Orellana afirma que esta afirmação é falácia eleitoreira, já que até os dias atuais os leitos UTI adulto tipo II nos municípios de Parintins, Tabatinga e Tefé, assim como os de UTI neonatal tipo II de Parintins, não foram formalmente habilitados pelo Ministério da Saúde. “Um sinal claro de que se trata de improviso eleitoreiro e que esses leitos não atendem a critérios mínimos de qualidade e resolutividade”, diz.

 

Segundo ele, o que tem em termos de interiorização desse nível assistencial é a “dispersão minguada de algumas unidades de cuidados intermediários habilitadas pelo Ministério da Saúde, em cerca de meia dúzia de municípios do interior”.

 

Povos originários ignorados

 


Placa da mineradora Potássio do Brasil nas margens do Rio Madeira, na comunidade indígena Urucurituba, do povo Mura (Foto: Bruno Kelly/Amazônia Real)


O Amazonas é o Estado com a maior população indígena do país, mas os três candidatos sequer mencionam políticas indigenistas em seus programas.
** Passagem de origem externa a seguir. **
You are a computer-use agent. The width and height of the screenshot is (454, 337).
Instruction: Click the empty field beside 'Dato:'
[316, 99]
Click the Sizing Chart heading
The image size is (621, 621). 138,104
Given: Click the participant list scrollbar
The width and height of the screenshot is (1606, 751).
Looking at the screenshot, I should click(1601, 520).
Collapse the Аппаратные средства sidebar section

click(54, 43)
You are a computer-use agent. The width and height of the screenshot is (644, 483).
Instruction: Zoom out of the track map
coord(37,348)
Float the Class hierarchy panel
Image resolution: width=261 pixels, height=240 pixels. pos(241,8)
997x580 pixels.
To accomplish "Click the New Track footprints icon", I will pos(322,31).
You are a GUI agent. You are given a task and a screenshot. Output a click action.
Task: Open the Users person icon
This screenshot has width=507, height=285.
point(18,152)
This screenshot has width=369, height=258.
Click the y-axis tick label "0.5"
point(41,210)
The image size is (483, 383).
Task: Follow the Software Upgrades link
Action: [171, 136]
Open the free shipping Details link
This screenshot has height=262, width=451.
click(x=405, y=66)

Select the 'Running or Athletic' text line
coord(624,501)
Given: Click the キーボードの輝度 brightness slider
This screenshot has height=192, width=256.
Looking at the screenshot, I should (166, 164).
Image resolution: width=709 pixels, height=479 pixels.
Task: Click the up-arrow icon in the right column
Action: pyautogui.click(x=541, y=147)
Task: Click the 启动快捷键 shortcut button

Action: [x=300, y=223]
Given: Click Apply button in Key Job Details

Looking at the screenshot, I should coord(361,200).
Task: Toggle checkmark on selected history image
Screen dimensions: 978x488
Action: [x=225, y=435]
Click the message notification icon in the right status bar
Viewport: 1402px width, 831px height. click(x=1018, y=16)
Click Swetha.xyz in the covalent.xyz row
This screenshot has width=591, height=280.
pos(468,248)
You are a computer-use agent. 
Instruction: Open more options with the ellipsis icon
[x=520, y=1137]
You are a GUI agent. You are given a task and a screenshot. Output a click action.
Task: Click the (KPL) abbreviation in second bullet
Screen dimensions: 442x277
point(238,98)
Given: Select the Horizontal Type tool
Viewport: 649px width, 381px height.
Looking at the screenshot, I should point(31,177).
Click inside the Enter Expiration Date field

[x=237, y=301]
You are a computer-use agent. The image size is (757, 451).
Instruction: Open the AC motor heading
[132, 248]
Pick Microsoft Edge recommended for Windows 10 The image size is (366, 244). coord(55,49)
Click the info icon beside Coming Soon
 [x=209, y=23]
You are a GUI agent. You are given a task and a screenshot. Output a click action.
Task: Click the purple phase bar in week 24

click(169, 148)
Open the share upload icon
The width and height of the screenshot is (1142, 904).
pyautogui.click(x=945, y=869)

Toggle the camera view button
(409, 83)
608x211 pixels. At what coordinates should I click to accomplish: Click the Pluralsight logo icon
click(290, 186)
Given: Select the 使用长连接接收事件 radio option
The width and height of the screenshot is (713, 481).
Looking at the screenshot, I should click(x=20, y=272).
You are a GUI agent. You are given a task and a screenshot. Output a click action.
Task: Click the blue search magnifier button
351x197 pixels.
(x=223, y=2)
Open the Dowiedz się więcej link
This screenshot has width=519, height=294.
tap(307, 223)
Na estrutura do governo do Amazonas, existe a Fundação Estadual dos Povos Indígenas (FEPI), um órgão que já teve status de secretaria, mas foi rebaixado e hoje se mantém com um orçamento modesto que limita sua atuação.

 

Para os três candidatos, indígenas e outros grupos tradicionais, como ribeirinhos, pescadores, extrativistas e quilombolas, são inexistentes. Nas duas linhas dedicadas aos povos indígenas, Amazonino Mendes repete uma política assimilacionistas, ao propor a “inserção dos indígenas nos processos de desenvolvimento desenvolvimento econômico e fortalecimento de ações que visem à preservação e valorização da sua cultura e do meio ambiente”.

 

Enquanto que para Wilson Lima o único projeto voltado para as populações tradicionais é o “Ribeirinho Seguro”, que visa fazer patrulhamento pluvial.” O plano não faz menção a povos indígenas e quilombolas. O atual governador disse que deverá desenvolver cadeias produtivas nas Unidades de Conservação (UCs) visando “fortalecer a economia do Estado”, sem citar como irá garantir que grandes áreas não sejam desmatadas.

 

Eduardo Braga cita os indígenas apenas de forma genérica, com outros grupos sociais, tais como crianças, idosos, pessoas com deficiência e mulheres.

 

Para Silvia Elena, a exclusão de defensores da floresta e outros grupos sociais e ambientais é a prova que os políticos e candidatos desrespeitam as populações tradicionais.

 

“Eles não lembram que as populações tradicionais existem, e não querem fazer nada para esses povos. Deveria ser pauta de governo porque o mundo precisa da Amazônia para sobreviver, e a falta dessas políticas não só vai prejudicar a Amazônia, mas o resto do país, e principalmente a vida de milhares de territórios extrativistas ribeirinhos, indígenas e quilombolas”, conclui Silvia Elena.

 

A reportagem da Amazônia Real enviou perguntas para as assessorias de comunicação das campanhas dos três candidatos, mas não obteve respostas até a publicação desta matéria.